* Written exercise 1
Transcribe the passage of the Lego Minecraft text from "Lego Minecraft (stylized" to "torso and legs).".
* Written exercise 2
Go on with the Lego Minecraft text after its final sentence.

* Text block
Lego Minecraft
- Subject: Minecraft
- Licensed from: Mojang Studios
- Availability: June 1, 2012–present
- Total sets: 191 (as of February 2026)
- Official website

= Lego Minecraft =

Series of products by Danish toy manufacturer Lego

Lego Minecraft (stylized as LEGO Minecraft) is a Lego theme based on the sandbox game Minecraft. The theme was first introduced in 2012.

==Overview==
The earlier "Micro World" sets feature a group of four interlocking scenes that can be rearranged, with two having a removable surface with caves containing ores, underground rivers, and a Minecart track, it also includes characters (referred to by Lego as Micromobs) which can be moved around like normal Lego.

The later sets feature brick-built locations with simple pieces (in order to remain faithful to Minecraft's blocky aesthetics), often on base plates raised by bricks, to allow for inter-connectivity with other sets. These sets are all of a minifigure scale, with custom molds for the character heads, tools and certain body parts (for example the Creeper, which consists of primarily a single molded piece for its torso and legs).

==Development==
===Microworlds===
When asked about Lego Minecraft's beginnings, Mojang chief executive officer Carl Manneh stated that "it was one of the first things we talked about when we started Mojang." Mojang started the project on the "Lego Ideas" program, which required ten thousand signatures for the project to be approved. With the strong support of the Minecraft community, the signature objective was achieved within 2 days, and the development of the Lego Minecraft set commenced after Lego reviewed the project. The first Micro-World set was released on June 6, 2012. Portions of the sales proceeds went to a charity of Lego's choosing. On July 17, 2013, it was announced that two additional Micro-World sets would be added to the Minecraft theme based on the "Nether" and "Village" areas of the game. They were first shown at San Diego Comic-Con and released September 1, 2013. The fourth and final Micro-World set exploring "The End" region was released in summer 2014.

* Data section
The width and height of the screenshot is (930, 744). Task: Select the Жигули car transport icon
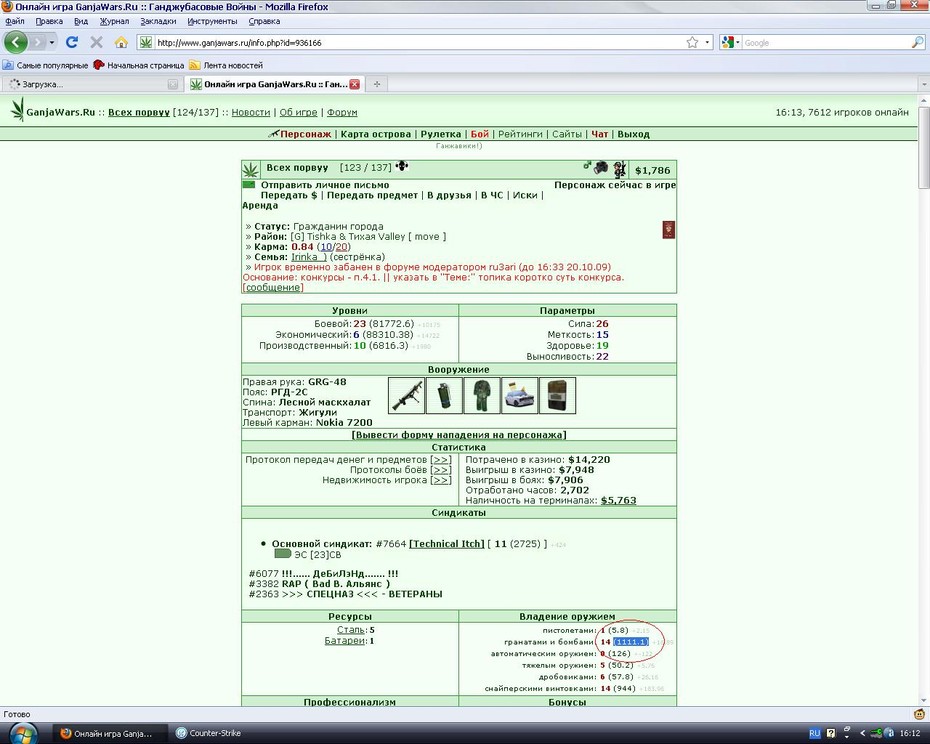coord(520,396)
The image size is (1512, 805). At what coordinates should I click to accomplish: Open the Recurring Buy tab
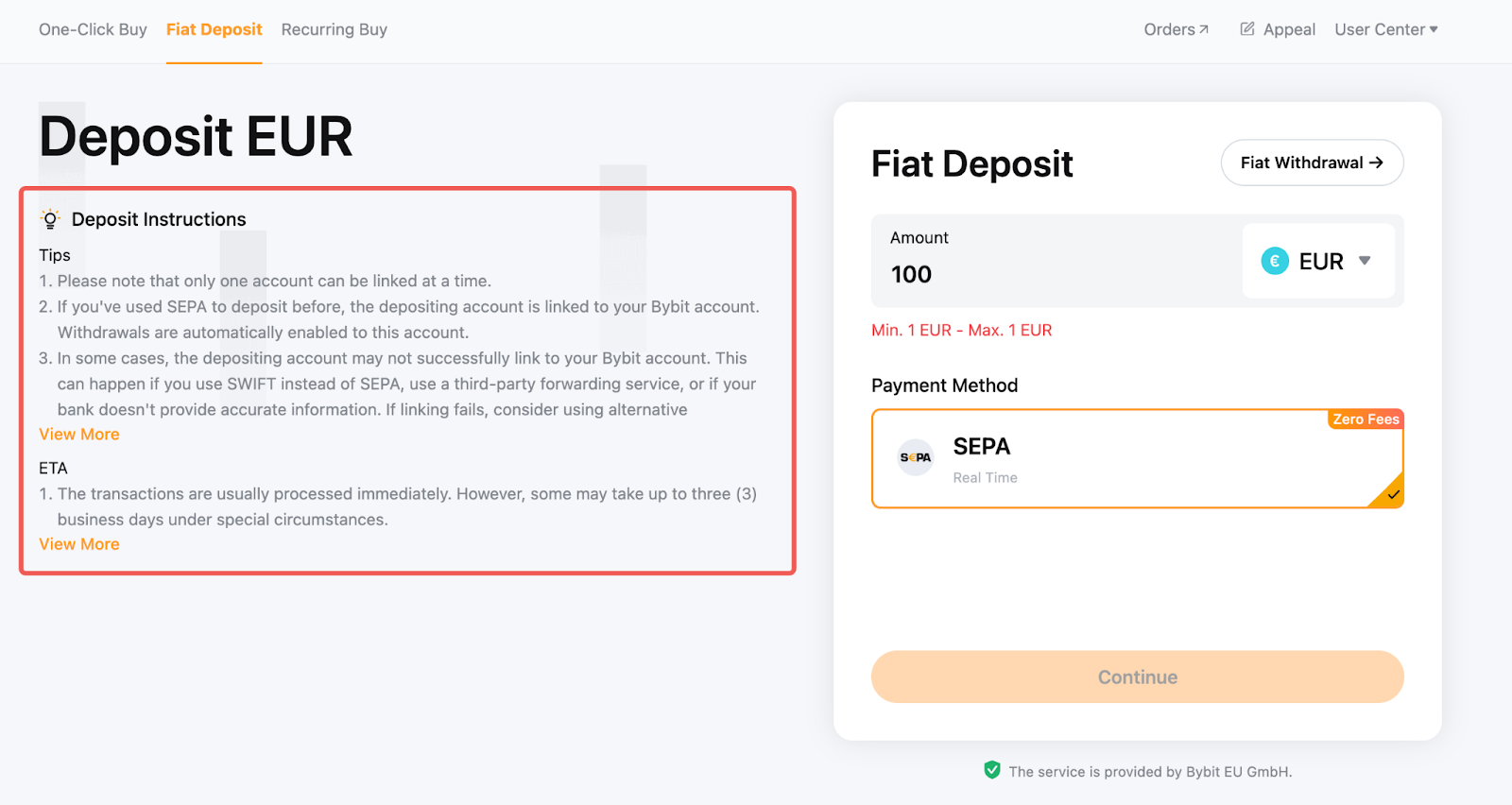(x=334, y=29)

* Expected answer 1
Lego Minecraft (stylized as LEGO Minecraft) is a Lego theme based on the sandbox game Minecraft. The theme was first introduced in 2012.

==Overview==
The earlier "Micro World" sets feature a group of four interlocking scenes that can be rearranged, with two having a removable surface with caves containing ores, underground rivers, and a Minecart track, it also includes characters (referred to by Lego as Micromobs) which can be moved around like normal Lego.

The later sets feature brick-built locations with simple pieces (in order to remain faithful to Minecraft's blocky aesthetics), often on base plates raised by bricks, to allow for inter-connectivity with other sets. These sets are all of a minifigure scale, with custom molds for the character heads, tools and certain body parts (for example the Creeper, which consists of primarily a single molded piece for its torso and legs).

* Expected answer 2
===Minifigures===
Minifigure sized Lego sets were then later announced in 2014. The prototypes of Creepers, mine carts, and sheep were all being developed as part of a Co-Build Project announced after Minecon, a fan convention. The initial group of 6 minifigure-scaled sets including the First Night, the Mine, the Ender Dragon, Crafting Box, the Farm and the Cave were released from November to December 2014. As of now, there are 43 Minifig-Scale that have been released with more on the way.

===Bigfigs===
In 2019, Lego introduced Minecraft Bigfigs which are Big brick built figures based on Minecraft mobs similar to Lego Construction figures like Bionicle, Knights Kingdom II, etc. So far there have been five Bigfigs released consisting of Bigfig Steve with Parrot, Bigfig Alex with Chicken, Bigfig Skeleton with Magma Cube, Bigfig Creeper and Ocelot, and Bigfig Pig with Baby Zombie, with a Series 3 unlikely to be released.

==Launch==
Following the released of Minecraft Micro World (set number: 21102) for Lego Cuusoo in 2012, the Lego Minecraft theme revealed at San Diego Comic-Con and was launched in September 2013. As part of a marketing campaign, the Lego Group released two sets based on Minecraft.

==Toy line==
===Construction sets===

According to BrickLink and Brickset, The Lego Group released 177 playsets and promotional polybags as part of the Lego Minecraft theme.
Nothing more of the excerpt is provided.